Trancafiadas em casas de muros altos e cercas elétricas ou vivendo em apartamentos em condomínios fechados e cheios de seguranças e câmeras, as pessoas estão cultivando mais a solitude desde o século passado. Esse novo estado – estar sozinho – tem dificultado o desenvolvimento das idiossincrasias coletivas, uma vez que estimula o individualismo e a intolerância com as diferenças. A violência “lá fora” que obriga o cidadão a tomar certas decisões faz com que a escolha de estar em casa não tenha o significado de escolha mas sim de imposição e, muitas vezes, a solitude acaba se confundindo com solidão. Com a perda do espaço social como lugar de troca e de construção coletiva, perde-se também a noção de história, de memória, de lugar simbólico que se transmite pelas diferentes gerações.
E o que fazer quando a violência acaba invadindo as casas?
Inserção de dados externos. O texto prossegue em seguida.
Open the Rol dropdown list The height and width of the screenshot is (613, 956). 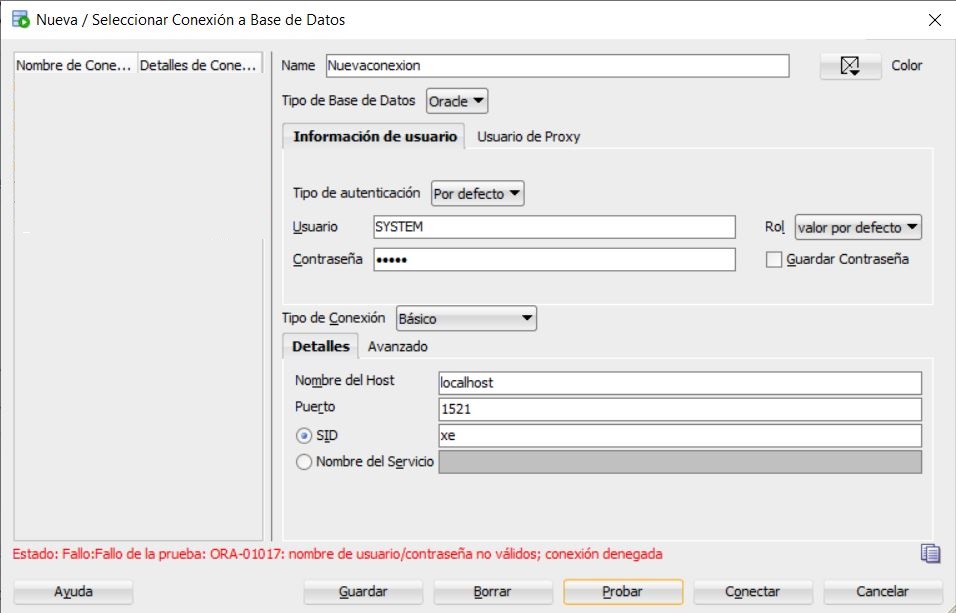coord(858,228)
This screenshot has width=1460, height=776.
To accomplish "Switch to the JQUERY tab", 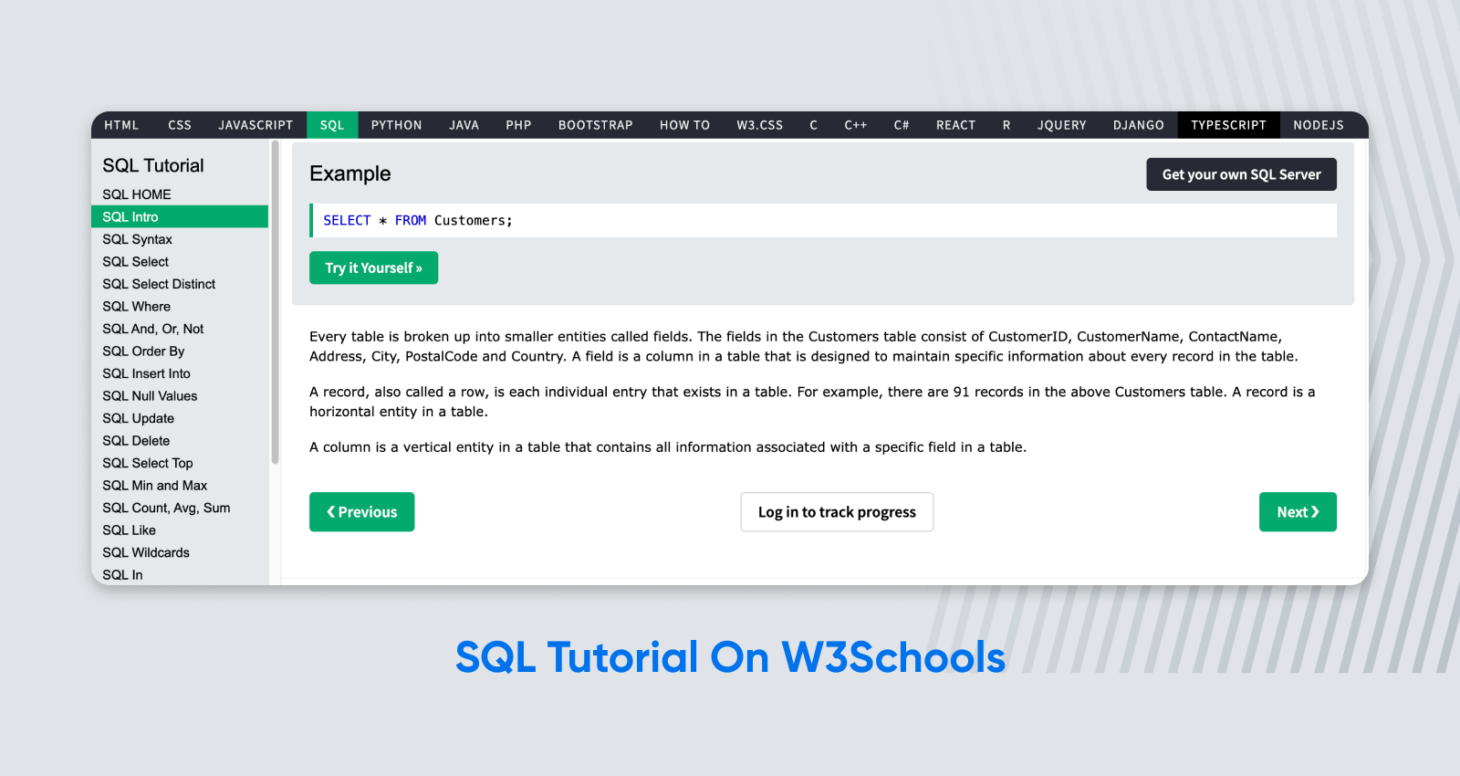I will [x=1061, y=124].
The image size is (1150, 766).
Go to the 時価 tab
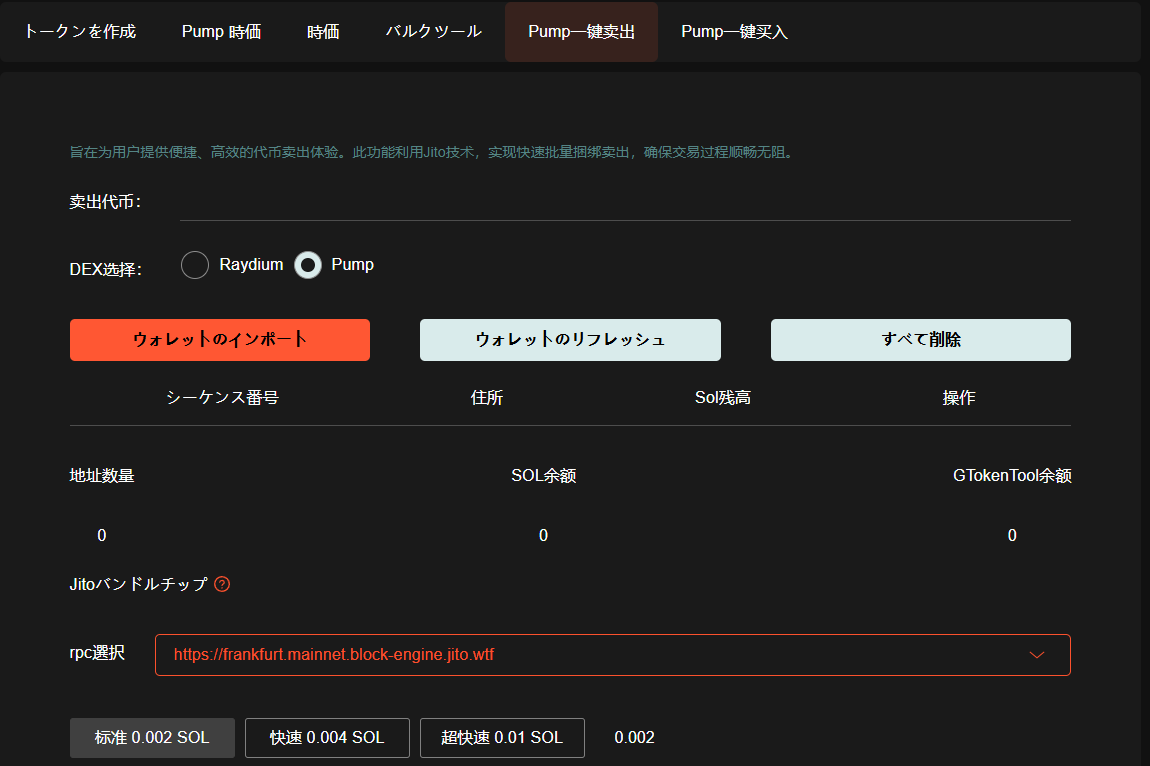pos(323,32)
Através de violência doméstica, invasões domiciliares ou até mesmo através da televisão, se vivencia um estado de pânico e horror, que comprova que, por mais que se tente, nenhum lugar está a salvo. O desamparo fica maior por não se saber ao certo quem é o inimigo; o assalto pode vir de qualquer um, a qualquer momento.
Mas a violência não é um fato novo e relatos históricos mostram que a sua manifestação acompanha o processo civilizatório. O que há de específico neste momento histórico é que nunca se matou tanta gente como no século XX; cerca de 187 milhões de pessoas foram mortas ou abandonadas à morte por decisão humana. Eric Hobsbawn (2002) nomeia as três últimas décadas como “Era do Desmoronamento”.
O avanço científico e tecnológico permitiu a apropriação de armamentos cada vez mais sofisticados, tornando a ameaça sempre presente. Aumentaram os ataques ao meio ambiente, a abolição das fronteiras pelos meios de difusão e a globalização das informações tornou guerras distantes em cenário cotidiano. Estetizaram a violência e banalizaram conflitos, apresentando-os como espetáculos ou jogos virtuais.
A violência surge como efeito de sociedades que convivem cruelmente com desigualdades, com cenas cotidianas de humilhação social e com formas perversas de governabilidade. Num mundo onde o medo, o isolamento e a solidão acentuam o desamparo do sujeito e criam condições para o fascínio por qualquer promessa idealizada de plenitude, a experiência analítica, ao colocar em cena o exercício da palavra dirigida a um outro, torna-se um dos microespaços privilegiados nos quais o circuito da violência pode ser interrompido, evitando-se sua cristalização no sofrimento, na mortificação, na alienação ou na compulsividade retaliativa.